TASK:
Answer these questions about the xfs growfs patch thread:
1. Who sent the message dated Fri, 16 Feb 2018 07:56:25 -0500?
2. On what date did Dave Chinner write the original patch message?
3. According to the patch description, what ends up in place when there are write errors for new secondary superblocks?

Re: [PATCH 7/7] xfs: rework secondary superblock updates in growfs

Brian Foster <bfoster@xxxxxxxxxx> · Fri, 16 Feb 2018 07:56:25 -0500

On Fri, Feb 16, 2018 at 09:31:38AM +1100, Dave Chinner wrote:
> On Fri, Feb 09, 2018 at 11:12:41AM -0500, Brian Foster wrote:
> > On Thu, Feb 01, 2018 at 05:42:02PM +1100, Dave Chinner wrote:
> > > From: Dave Chinner <dchinner@xxxxxxxxxx>
> > > 
> > > Right now we wait until we've committed changes to the primary
> > > superblock before we initialise any of the new secondary
> > > superblocks. This means that if we have any write errors for new
> > > secondary superblocks we end up with garbage in place rather than
> > > zeros or even an "in progress" superblock to indicate a grow
> > > operation is being done.

SUPPLIED INFORMATION:

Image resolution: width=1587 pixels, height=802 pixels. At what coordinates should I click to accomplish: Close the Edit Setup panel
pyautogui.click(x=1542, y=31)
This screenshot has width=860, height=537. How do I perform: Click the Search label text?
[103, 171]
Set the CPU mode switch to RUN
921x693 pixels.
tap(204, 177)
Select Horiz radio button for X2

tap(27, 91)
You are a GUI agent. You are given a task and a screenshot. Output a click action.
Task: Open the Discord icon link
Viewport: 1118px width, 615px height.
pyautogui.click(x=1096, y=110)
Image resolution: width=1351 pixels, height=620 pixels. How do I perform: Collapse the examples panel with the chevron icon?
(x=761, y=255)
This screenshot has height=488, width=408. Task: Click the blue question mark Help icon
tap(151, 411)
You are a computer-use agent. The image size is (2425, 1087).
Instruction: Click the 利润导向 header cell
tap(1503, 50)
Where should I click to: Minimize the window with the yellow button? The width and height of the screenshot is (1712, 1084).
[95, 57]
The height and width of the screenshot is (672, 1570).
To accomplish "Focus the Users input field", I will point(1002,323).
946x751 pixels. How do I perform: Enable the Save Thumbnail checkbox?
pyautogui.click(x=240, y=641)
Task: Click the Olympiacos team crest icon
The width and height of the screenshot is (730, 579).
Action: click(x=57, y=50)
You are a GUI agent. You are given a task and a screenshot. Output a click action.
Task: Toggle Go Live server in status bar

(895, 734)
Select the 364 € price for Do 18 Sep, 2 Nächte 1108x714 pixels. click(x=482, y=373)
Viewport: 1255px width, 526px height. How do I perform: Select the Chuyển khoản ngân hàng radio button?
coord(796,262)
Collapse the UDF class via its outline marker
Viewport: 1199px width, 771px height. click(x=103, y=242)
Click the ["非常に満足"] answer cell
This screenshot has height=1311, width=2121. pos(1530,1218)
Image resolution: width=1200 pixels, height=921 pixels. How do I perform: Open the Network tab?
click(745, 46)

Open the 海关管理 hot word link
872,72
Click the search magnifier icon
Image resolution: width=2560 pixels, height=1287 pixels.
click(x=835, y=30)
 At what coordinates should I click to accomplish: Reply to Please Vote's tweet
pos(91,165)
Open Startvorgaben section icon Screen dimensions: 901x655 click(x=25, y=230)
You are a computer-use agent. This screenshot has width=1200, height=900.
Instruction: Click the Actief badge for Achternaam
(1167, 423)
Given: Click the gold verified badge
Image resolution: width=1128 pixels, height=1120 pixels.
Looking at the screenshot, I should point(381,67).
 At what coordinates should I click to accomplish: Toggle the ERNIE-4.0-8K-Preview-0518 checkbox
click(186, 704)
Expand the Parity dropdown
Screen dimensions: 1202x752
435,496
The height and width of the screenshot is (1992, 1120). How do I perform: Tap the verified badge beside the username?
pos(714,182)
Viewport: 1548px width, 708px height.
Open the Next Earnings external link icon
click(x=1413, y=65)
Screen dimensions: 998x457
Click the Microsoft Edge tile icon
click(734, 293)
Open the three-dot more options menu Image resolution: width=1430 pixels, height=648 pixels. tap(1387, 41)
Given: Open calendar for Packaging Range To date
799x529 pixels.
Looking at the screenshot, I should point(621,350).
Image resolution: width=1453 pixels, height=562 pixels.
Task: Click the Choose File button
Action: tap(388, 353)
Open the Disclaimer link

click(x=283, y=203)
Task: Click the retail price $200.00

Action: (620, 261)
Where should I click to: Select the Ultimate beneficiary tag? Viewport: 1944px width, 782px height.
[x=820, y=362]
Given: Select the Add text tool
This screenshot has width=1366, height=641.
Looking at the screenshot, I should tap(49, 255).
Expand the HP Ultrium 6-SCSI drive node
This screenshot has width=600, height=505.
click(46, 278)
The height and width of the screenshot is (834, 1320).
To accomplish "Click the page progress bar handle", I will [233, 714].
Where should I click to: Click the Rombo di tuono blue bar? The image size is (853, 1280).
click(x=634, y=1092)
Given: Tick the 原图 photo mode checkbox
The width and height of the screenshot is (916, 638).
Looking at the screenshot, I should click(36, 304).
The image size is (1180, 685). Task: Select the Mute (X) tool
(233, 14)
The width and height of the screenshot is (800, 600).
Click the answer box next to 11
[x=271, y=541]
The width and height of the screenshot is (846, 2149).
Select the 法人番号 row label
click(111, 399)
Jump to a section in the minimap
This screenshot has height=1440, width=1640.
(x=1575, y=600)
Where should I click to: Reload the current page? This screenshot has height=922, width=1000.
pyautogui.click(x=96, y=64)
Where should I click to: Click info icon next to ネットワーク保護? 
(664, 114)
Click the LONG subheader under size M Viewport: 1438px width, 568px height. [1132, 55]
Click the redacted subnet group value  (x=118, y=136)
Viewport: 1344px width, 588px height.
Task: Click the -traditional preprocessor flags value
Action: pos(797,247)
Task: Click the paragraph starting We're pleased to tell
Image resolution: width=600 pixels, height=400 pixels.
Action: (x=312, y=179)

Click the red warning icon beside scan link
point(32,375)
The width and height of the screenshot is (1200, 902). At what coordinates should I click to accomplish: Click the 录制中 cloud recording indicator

THE SOLUTION:
1. Brian Foster
2. Thursday, February 1, 2018
3. Garbage, rather than zeros or an "in progress" superblock